La Dirección General de Cultura ha incoado expediente para la declaración del conjunto de murales como BIC, con la categoría de Mueble. La UC ultima un programa de actividades con motivo de la citada celebración de los 75 años de la obra de Quintanilla, efemérides paralela a la del final de la guerra civil. El exilio, la contienda, y el patrimonio serán los grandes ejes sobre lo que pivotará este calendario especial. Exposiciones, documentales -caso del filme cántabro 'Los Otros Guernicas' de Iñaki Pinedo, fruto de una intensa investigación, que recorre la vida y la obra del pintor santanderino-, conferencias y mesas redondas configurarán el Año Quintanilla, artista que expuso en el MOMA.

Según el vicerrectorado de Cultura, Participación y Difusión de la UC, los cinco murales son fruto de una técnica al fresco, heredada de los modelos renacentistas italianos, que se adaptaba a la perfección a los modelos propagandísticos que Quintanilla pretendió adoptar en su obra.

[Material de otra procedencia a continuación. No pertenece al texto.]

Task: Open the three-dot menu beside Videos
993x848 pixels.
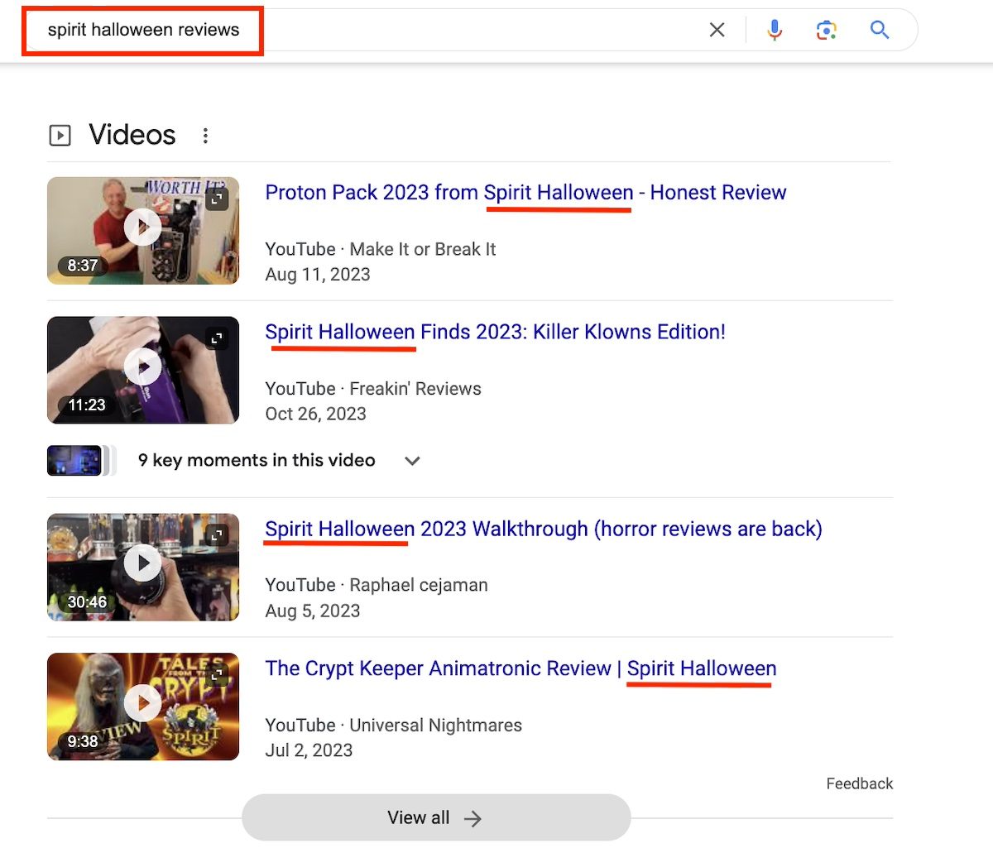Action: [x=205, y=136]
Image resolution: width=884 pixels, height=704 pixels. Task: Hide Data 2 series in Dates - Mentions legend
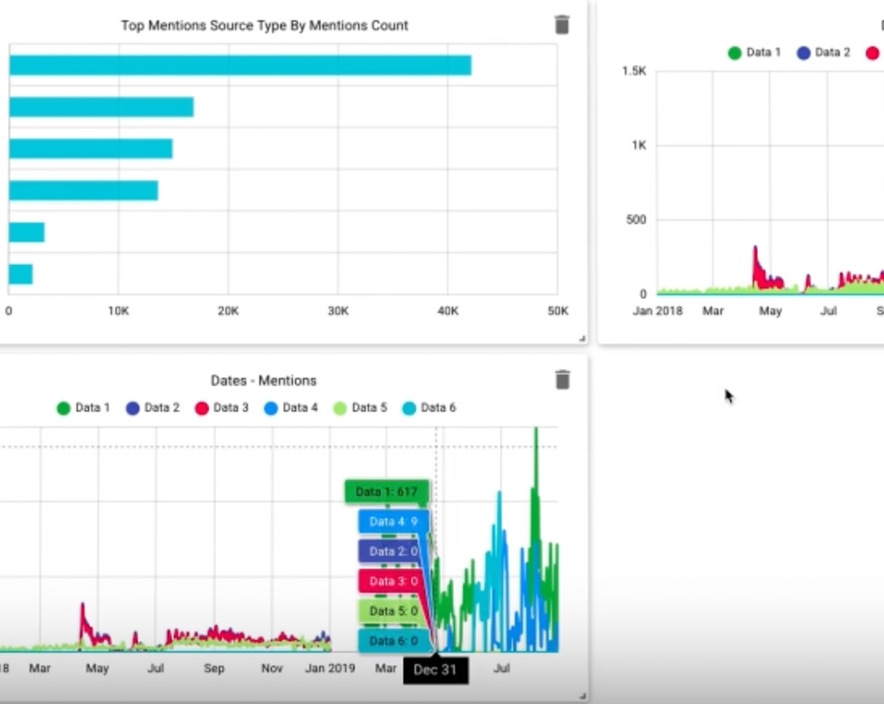(x=151, y=408)
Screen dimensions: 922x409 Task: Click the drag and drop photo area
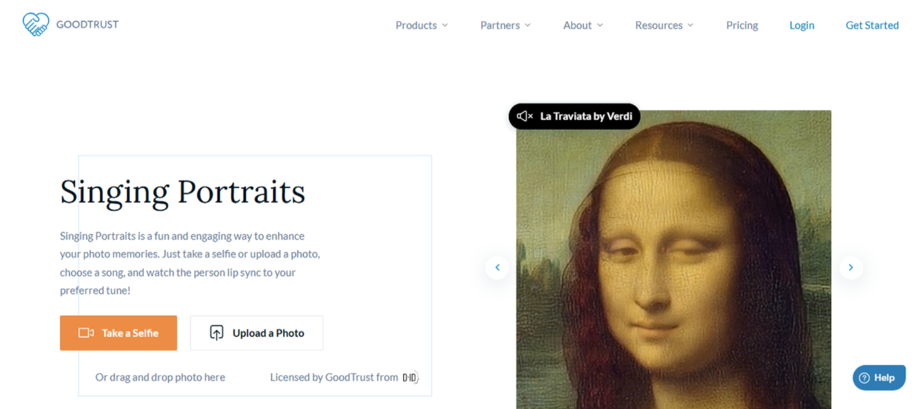point(160,377)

Los cinco frescos del santanderino -calificado por Esther López Sobrado, historiadora y especialista en su obra, como marino, pintor, boxeador, dibujante, fresquista, repujador, grabador, escritor, espía memorialista, ceramista, escenógrafo, retratista, cineasta, autor teatral, ensayista e ilustrador- fueron objeto de un largo periplo hasta las negociaciones destinadas a su adquisición.

El gobierno de la República encargó a un equipo de artistas la decoración del Pabellón español en la muestra internacional. Los artistas elegidos fueron el pintor Sunyer, el escultor Joan Rebull y Luis Quintanilla. Quintanilla se trasladó a Nueva York, alquilando un estudio en la Quinta Avenida. Un encargo análogo al que el mismo Gobierno realizó a Picasso para la Exposición de París de 1937, es decir, el 'Guernica'. El propio artista, para protegerlos posteriormente, aseguró que los frescos habían desaparecido y se habían destruido cuando se inundó el almacén donde estaban guardados. Todos lo creyeron así hasta que en 1990 fueron descubiertos en los pasillos de la sala de cine neoyorquina. Tras su traslado a Santander, un equipo del Instituto de Restauración del Patrimonio de la Universidad Politécnica de Valencia fue el encargado de recuperar una obra que sufría serios daños, producto de muchos años de olvido y abandono. La rehabilitación contó con el mecenazgo del Santander que financió además el traslado de los frescos desde Nueva York.